Yesterday I decided to check out a hide at the Mingo Creek Impound Basin. As the cache page describes the area:
“Welcome to Mingo Creek Impound Basin. This cache continues in the Uncle Crispy tradition of identifying silt impound basins along the Schuylkill River. These large basins were built in the first half of the 20th century to hold river bottom dredgings, which contained massive amount of coal fines from the coal mining operations up North. The fines were allowed to settle out in these basins, and the clean water returned to the river. Some of the coal fines were reclaimed, leaving huge empty basins along the river, like this one.”
It also went on to warn about crossing the Mingo Creek. Which I should’ve paid attention.
The trail leading up to the creek runs out of Royersford, PA along the Schuylkill River for 3/4 of a mile. I encountered a few civilians along the way, including two young boys practicing their gold game by knocking balls into the river (guess they had them to spare). Toward the end of the trail I found a clearing with wood piled up and a fire pit. Next to the clearing was this most interesting tree:
Upon further examination:
Ever get that feeling you’ve just stepped into Blair Witch country?
On ahead I found the Mingo Creek junction:
Which from the other side appears:
OK, scratch the easy crossing. I was forced to hike upstream to the railroad tracks. Fortunately, there is a tunnel running under the track for the creek. One side of the tunnel was passable, but the water level was too high to cross on the other.

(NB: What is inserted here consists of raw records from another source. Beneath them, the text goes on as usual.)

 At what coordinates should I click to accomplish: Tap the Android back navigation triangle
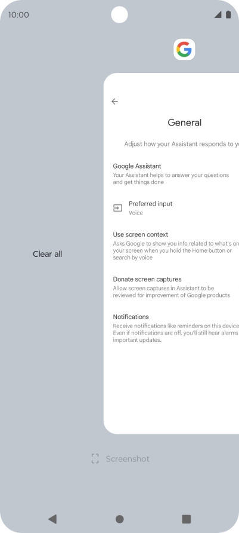tap(52, 519)
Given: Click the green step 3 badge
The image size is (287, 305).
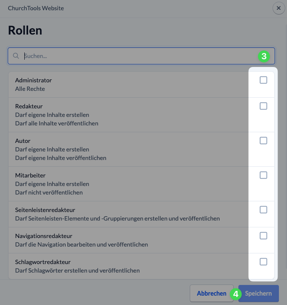Looking at the screenshot, I should [264, 56].
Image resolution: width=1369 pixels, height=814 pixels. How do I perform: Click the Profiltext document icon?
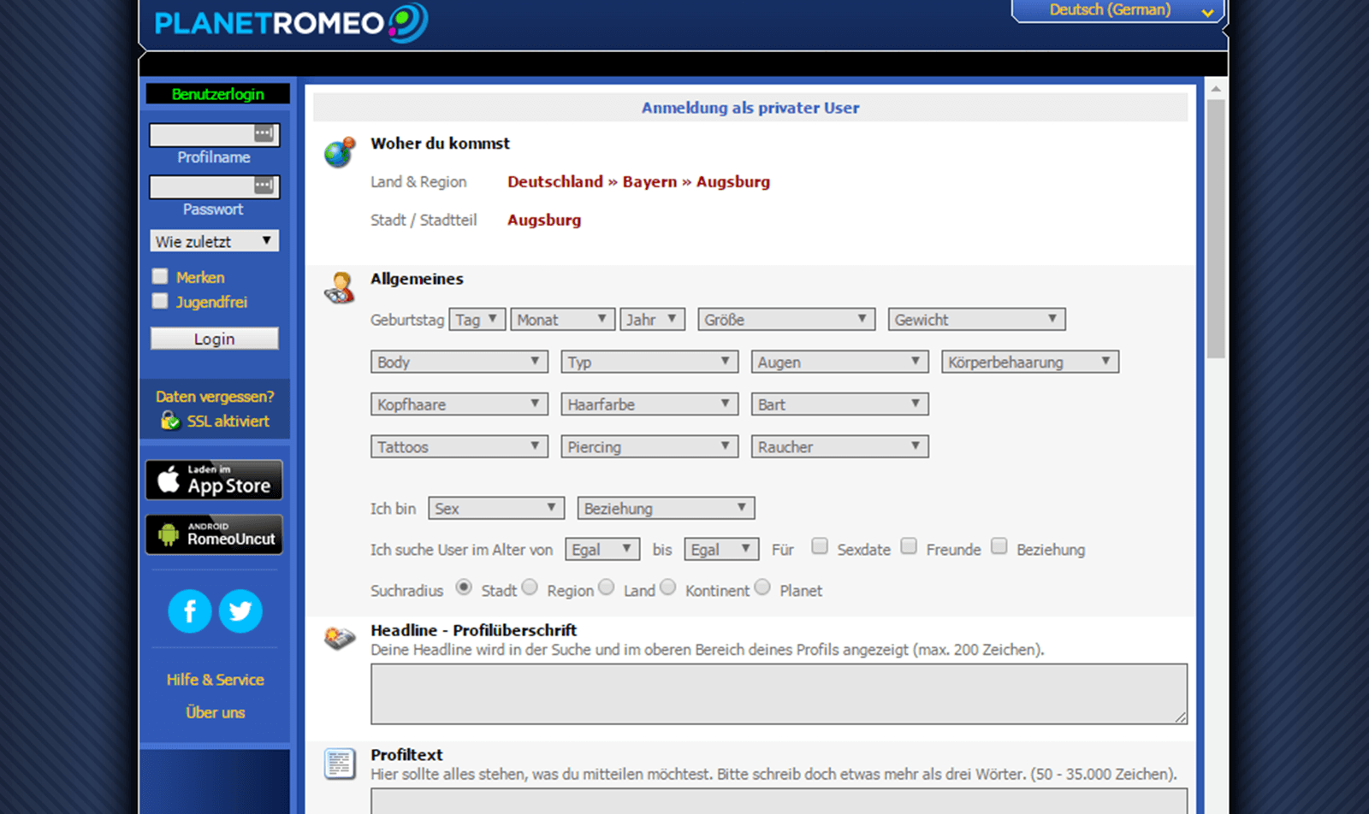click(x=340, y=764)
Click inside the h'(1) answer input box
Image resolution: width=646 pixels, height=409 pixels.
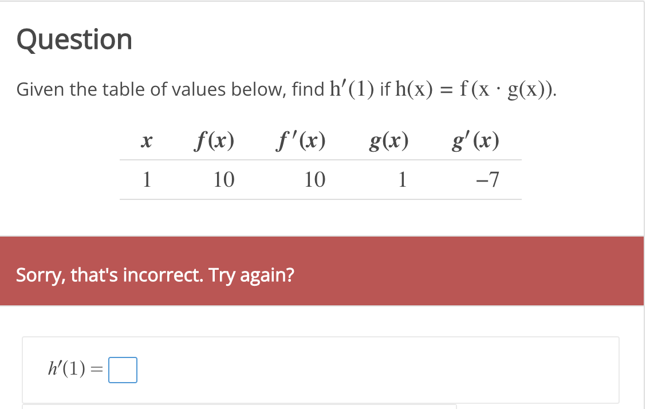coord(122,370)
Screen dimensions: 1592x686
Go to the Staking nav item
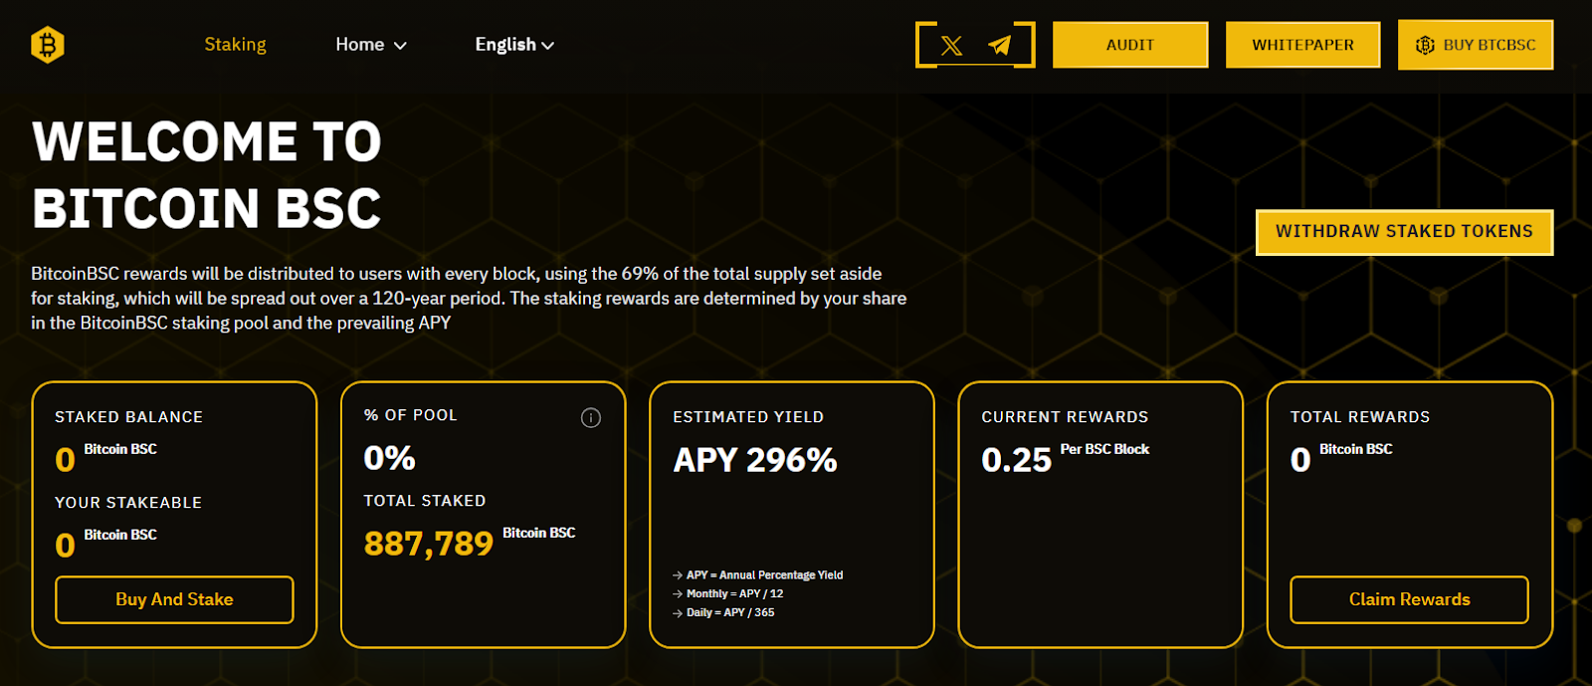[235, 45]
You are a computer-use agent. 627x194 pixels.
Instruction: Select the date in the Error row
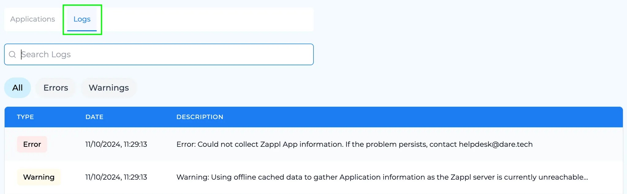[x=116, y=144]
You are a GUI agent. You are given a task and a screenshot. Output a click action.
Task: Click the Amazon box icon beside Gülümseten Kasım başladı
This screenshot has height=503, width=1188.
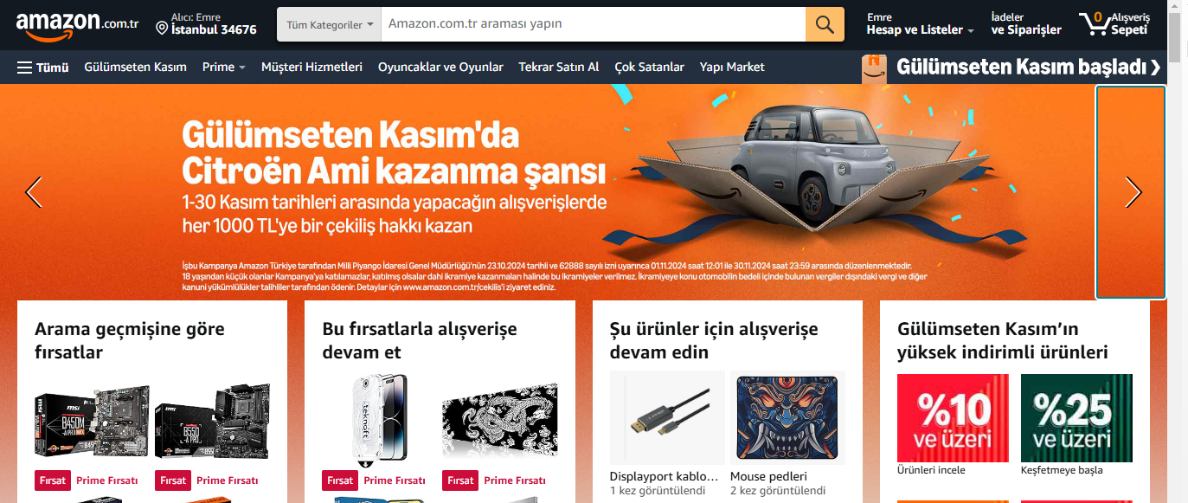coord(874,68)
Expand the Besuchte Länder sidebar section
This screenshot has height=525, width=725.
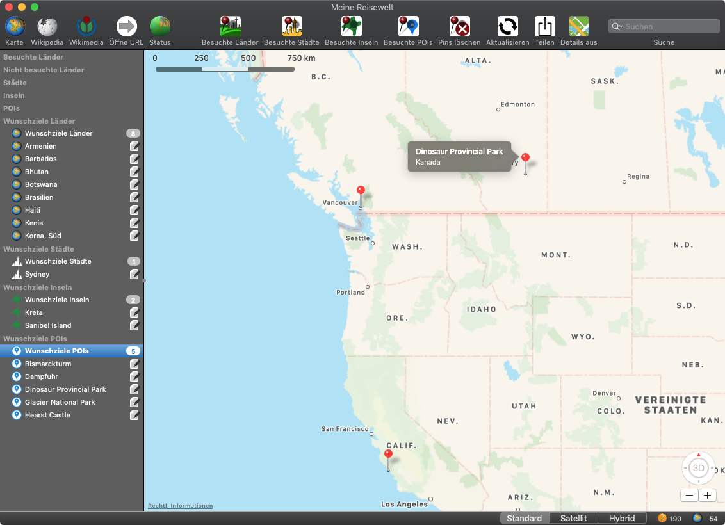(x=33, y=57)
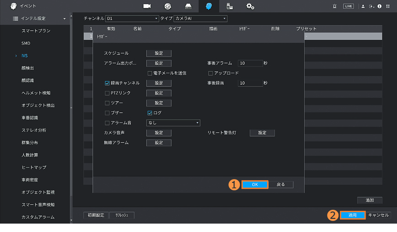Uncheck the 録画チャンネル checkbox
This screenshot has height=232, width=397.
click(107, 83)
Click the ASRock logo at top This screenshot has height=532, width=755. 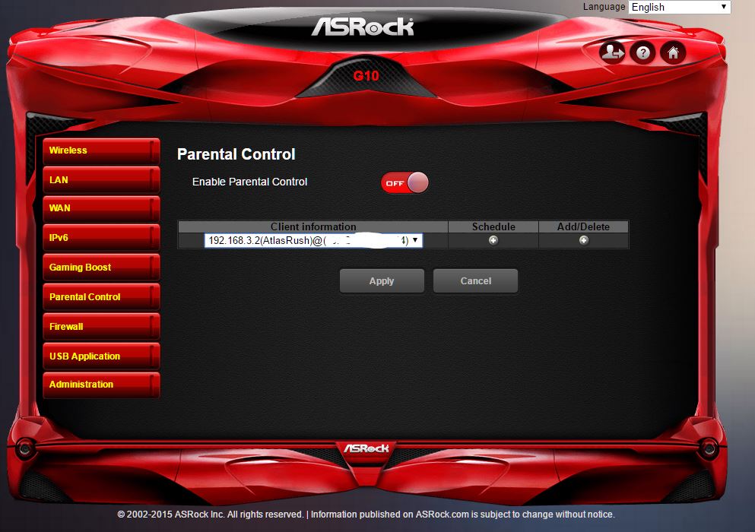pos(363,27)
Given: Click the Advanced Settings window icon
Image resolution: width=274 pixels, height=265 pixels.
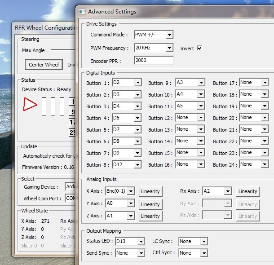Looking at the screenshot, I should coord(81,12).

Bush-whacked through a swamp to the nearest road, crossed the road over the creek, and to a clearing the power company has chopped all the way to and beyond the railroad track.
When I heard guns firing in the distance, I thought maybe it might be a good idea to turn back.But with hunting season close, I figured somebody might be doing a little target practice. Turns out I was right as I ran into men with guns in cases while walking closer to Ground Zero. And they didn’t know another way to cross the Mingo Creek either.
Found more signs of primitive civilization as I began the climb up to the top of the ridge:
From the top of the ridge, It’s not easy to see the basin this time of year:
With the help of the Groundspeak ap on my android phone and my Garmin EX-10 I was able to find the cache in 15 minutes. Which was full of rubber duckies. I almost took one, but didn’t have anything to leave in return. I’m glad I was able to find it as quick as I did. The light was fading and it was getting hard to see the ground.
The return trip was uneventful. A big thanx to the CO for putting a cache where few people have dared to roam.